Today we called in at the little-visited cruise port of Celukan Bawang in the north of the island. The contrast with the South coast we'd visited before could hardly have been greater. Here, development was low key, the traffic was manageable, and the shops were mainly aimed at the locals rather than us tourists. In fact, it reminded me of Bali from when we first visited the island nearly 20 years ago.
Of course, there are reasons why development in the north is at such a relatively low level. Firstly, there's a range of steep volcanic hills that protect this side of the coast, and deter all but the most determined of visitors from crossing them – although, they certainly make for an attractive backdrop to the port. Secondly, the beaches here aren't as attractive – they're mainly narrow and consist of dark, volcanic sand; although, the waters are calmer on this side, so they're not bad for snorkelling. Thirdly, there aren't as many sights on this side of the island – there are temples (like the Beji Temple that Tracy visited), but they're not quite as spectacular as those to the South. And, finally, there aren't the same number of upmarket resorts here – most are 3 and 4 star (or below).
But, to be honest, for me, most of those are good reasons to visit the north – away from the tourist crowds and the motorbikes that clog the south and centre of the island.
So, I joined a cookery tour that visited a market in Singaraja (Bali's second biggest town), and then went to a nice beach-side hotel in Lovina (the north's biggest beach resort) to do a cookery class. We got to the market for about 9.30am, and it was already beginning to wind down, but it was great to explore its rows of tropical fruit, veg and spices without the crowds. In fact, this was an utterly untouristy environment where most people didn't speak English – but, they were really friendly, wanting to show us what they were selling, and happy to pose for photos. It was a change from other parts of Bali, where tourists can sometimes be seen as just big dollar signs, and the level of hassle can get annoying.
Then, we went to the resort, where they treated us really well - at times it seemed like there were more people looking after us, than there were guests. It was more of a cookery demonstration than a hands-on class, but in that heat this was probably no bad thing. There were plenty of opportunities to join in, but we were mostly just happy to watch and learn.

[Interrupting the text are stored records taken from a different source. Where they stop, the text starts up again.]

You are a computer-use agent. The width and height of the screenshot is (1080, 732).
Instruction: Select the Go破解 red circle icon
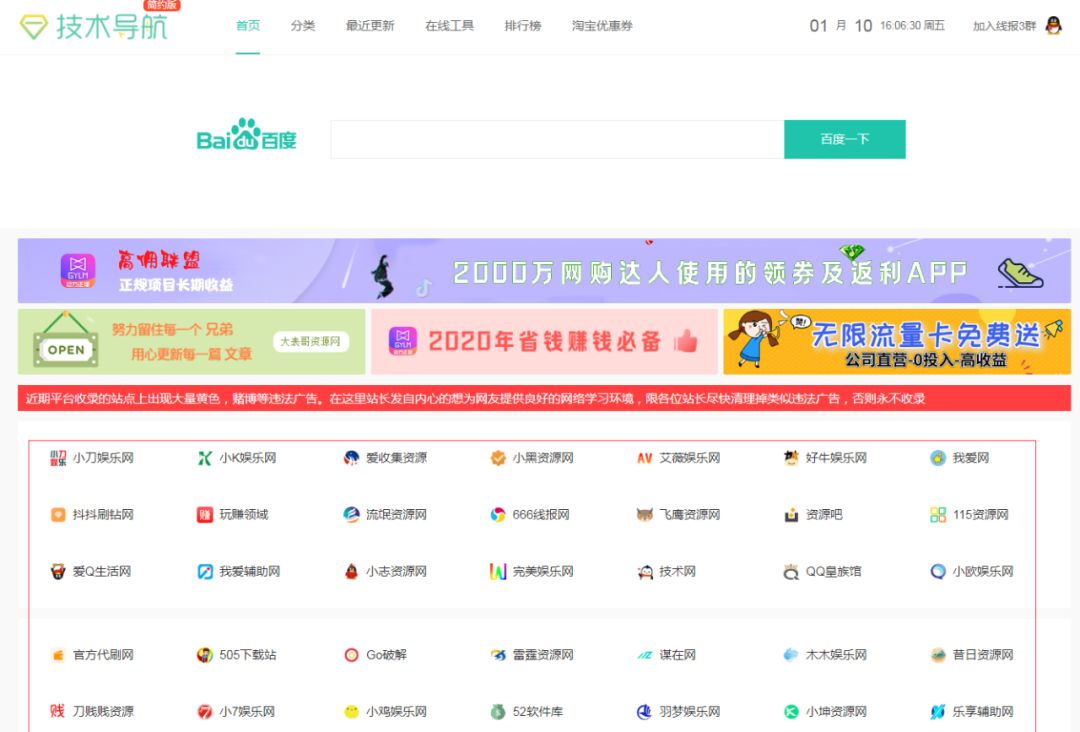coord(351,655)
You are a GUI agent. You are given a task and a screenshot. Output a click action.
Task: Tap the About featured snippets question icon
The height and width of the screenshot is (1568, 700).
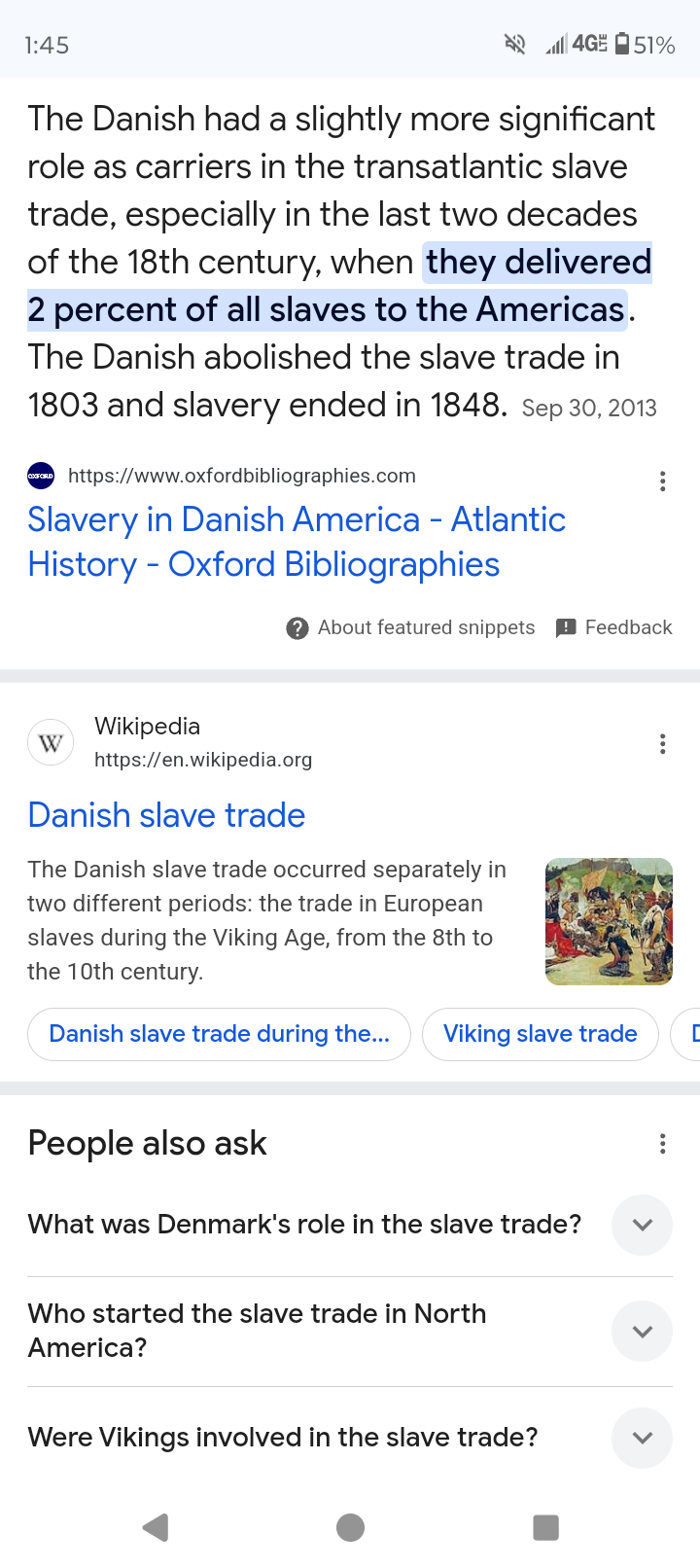click(298, 628)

The cuisine here seems to be dominated by ginger, galangal, turmeric, garlic, shallots, chilli and shrimp paste, mushed up together to make up a paste/sauce, and then this was added to lovely fresh ingredients to make a really tasty salad, and a delicious fish satay.
Of course, the best thing about a cookery class is getting to taste what you've "created", and it was every bit as good as I was hoping – I managed to plough my way through six satay sticks.
So, today made for a nice contrast with my experience the day before. This was an understated, much more personal experience, in an environment where tourists aren't made to feel that they're a part of "an industry". I wonder how long the northern part of Bali will remain like this?